A course on statistical inference for models of population dynamics. The course is aimed at wildlife ecology graduate students at UGA.
Students will learn how to fit statistical models to field data and draw inferences on the processes governing spatial and temporal variation in occupancy and abundance. Focus will be on occupancy data, count data, distance sampling data, mark-recapture data, and telemetry data. Hierarchical statistical models will be used for inference.
Students should have taken a good introductory course on population dynamics, and they should be proficient in R.
Class meetings will consist of a mixture of lectures and computer exercises.
Students will analyze their own data, write up their results, and present their findings at the end of the semester. Two rounds of peer review will be involved. Weekly computer problems will also be assigned.

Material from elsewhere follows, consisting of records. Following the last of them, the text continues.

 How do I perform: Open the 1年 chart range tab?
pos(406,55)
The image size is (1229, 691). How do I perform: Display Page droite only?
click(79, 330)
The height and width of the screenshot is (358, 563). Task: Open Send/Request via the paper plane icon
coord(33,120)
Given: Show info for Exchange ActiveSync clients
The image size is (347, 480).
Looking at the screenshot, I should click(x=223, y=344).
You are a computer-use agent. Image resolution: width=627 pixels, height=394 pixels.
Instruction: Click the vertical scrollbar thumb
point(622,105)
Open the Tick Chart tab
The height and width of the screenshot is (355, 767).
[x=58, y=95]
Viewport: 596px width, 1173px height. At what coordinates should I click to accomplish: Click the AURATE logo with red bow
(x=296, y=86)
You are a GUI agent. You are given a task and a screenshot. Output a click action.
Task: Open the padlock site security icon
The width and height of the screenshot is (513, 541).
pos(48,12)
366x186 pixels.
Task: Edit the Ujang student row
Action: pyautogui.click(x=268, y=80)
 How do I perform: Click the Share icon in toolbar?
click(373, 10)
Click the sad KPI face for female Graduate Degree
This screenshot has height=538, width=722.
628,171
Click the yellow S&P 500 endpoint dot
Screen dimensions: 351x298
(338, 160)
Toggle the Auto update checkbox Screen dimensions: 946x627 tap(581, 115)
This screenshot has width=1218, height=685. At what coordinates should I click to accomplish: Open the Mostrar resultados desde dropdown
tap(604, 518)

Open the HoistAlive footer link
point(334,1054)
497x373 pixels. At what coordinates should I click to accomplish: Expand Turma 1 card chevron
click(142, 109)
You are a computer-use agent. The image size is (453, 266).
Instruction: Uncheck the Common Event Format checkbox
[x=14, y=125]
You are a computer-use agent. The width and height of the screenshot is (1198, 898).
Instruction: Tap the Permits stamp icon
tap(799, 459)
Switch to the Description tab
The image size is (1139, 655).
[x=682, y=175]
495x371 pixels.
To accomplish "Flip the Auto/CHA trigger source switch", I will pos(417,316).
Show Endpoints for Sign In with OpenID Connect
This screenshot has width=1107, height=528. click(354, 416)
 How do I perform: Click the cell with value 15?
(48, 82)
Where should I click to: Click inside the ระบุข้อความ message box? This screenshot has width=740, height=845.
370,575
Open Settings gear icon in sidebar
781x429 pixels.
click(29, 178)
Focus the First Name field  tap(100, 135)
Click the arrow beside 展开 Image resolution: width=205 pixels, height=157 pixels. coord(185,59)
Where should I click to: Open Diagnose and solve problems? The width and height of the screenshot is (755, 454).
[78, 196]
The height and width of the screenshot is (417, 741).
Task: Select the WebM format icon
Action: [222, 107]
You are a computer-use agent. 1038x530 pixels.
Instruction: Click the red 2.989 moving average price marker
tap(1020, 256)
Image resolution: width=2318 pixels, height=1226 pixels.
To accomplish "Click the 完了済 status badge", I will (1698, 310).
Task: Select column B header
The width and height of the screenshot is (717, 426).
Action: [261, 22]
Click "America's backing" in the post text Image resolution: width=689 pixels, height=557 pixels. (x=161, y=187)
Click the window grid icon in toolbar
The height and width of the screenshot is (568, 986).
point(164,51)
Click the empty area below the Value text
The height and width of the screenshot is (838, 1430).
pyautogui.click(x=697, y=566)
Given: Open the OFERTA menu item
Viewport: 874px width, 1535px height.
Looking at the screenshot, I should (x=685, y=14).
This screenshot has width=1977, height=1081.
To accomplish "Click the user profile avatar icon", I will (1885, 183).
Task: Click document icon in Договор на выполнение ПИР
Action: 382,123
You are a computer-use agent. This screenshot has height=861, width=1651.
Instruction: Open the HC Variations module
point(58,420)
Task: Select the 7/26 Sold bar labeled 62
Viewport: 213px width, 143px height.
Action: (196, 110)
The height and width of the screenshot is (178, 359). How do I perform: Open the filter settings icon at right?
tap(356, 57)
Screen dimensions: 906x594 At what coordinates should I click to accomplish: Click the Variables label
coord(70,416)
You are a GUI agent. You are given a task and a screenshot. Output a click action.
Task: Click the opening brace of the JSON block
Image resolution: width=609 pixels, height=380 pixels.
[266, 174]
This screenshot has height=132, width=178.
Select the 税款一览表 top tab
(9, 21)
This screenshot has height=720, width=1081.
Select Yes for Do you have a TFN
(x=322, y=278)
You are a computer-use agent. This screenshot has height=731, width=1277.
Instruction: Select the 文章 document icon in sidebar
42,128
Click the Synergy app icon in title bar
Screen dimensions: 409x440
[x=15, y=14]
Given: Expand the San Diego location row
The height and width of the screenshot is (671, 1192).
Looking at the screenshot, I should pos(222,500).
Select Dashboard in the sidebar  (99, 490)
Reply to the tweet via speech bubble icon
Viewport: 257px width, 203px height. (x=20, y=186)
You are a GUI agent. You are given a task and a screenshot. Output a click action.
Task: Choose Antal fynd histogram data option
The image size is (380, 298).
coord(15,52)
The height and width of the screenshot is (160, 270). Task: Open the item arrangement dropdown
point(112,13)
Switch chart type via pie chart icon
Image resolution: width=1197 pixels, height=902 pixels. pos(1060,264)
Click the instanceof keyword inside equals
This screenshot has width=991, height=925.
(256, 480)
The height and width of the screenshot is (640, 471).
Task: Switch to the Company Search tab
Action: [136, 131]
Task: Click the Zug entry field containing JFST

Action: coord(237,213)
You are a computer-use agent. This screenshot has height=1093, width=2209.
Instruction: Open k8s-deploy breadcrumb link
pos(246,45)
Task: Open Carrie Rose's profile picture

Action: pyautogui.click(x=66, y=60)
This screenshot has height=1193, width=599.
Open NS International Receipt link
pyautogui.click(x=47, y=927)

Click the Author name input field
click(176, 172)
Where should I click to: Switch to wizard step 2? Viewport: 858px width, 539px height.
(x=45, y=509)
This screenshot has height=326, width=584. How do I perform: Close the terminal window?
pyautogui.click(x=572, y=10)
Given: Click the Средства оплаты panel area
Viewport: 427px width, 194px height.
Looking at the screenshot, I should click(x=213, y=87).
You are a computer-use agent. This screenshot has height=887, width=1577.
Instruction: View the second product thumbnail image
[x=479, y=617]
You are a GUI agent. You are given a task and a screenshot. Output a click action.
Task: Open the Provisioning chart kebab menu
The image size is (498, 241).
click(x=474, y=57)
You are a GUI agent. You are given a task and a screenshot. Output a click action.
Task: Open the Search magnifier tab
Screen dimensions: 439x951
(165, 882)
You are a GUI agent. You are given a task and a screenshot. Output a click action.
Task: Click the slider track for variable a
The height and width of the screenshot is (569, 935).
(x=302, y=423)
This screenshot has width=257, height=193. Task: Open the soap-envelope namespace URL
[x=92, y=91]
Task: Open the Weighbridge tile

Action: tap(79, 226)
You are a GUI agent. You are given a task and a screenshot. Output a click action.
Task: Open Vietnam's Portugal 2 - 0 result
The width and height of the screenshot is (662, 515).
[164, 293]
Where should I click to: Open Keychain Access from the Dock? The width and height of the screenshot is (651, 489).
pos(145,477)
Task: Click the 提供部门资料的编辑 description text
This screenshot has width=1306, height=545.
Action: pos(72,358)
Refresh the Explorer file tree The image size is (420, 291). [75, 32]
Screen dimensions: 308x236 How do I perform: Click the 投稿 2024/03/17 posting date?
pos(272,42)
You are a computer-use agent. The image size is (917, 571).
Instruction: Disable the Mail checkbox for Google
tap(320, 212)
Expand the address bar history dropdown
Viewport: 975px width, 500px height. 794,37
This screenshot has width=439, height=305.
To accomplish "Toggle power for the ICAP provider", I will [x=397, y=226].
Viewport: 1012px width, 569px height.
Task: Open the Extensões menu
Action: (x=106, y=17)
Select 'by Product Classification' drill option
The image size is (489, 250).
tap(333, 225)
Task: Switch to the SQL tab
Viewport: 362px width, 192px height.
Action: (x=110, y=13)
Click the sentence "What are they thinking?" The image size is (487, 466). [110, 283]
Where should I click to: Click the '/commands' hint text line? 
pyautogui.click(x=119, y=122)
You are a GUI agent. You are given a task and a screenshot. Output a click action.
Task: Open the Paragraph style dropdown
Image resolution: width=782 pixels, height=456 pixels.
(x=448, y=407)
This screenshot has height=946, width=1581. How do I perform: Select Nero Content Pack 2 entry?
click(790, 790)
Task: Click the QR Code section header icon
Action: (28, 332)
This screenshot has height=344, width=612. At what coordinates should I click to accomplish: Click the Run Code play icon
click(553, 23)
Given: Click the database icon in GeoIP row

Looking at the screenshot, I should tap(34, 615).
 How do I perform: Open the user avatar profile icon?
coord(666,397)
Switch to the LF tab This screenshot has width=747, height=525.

Lecture slides created using LaTeX, Beamer, and knitr. To build the PDFs, open R and navigate to a lecture directory, such as lectures/Nmix-binII
and issue the following commands:
library(knitr)
knit("lecture-Nmix-binomial-II.Rnw")
This will produce a Beamer .tex
file that you can compile as you would any other LaTeX file.
This course is based loosely off of "Estimation of Fish and Wildlife Population Parameters (WILD 8390)", a course taught by Dr. Mike Conroy for approximately 30 years. I had the great fortune of co-instructing the course with Mike for two years.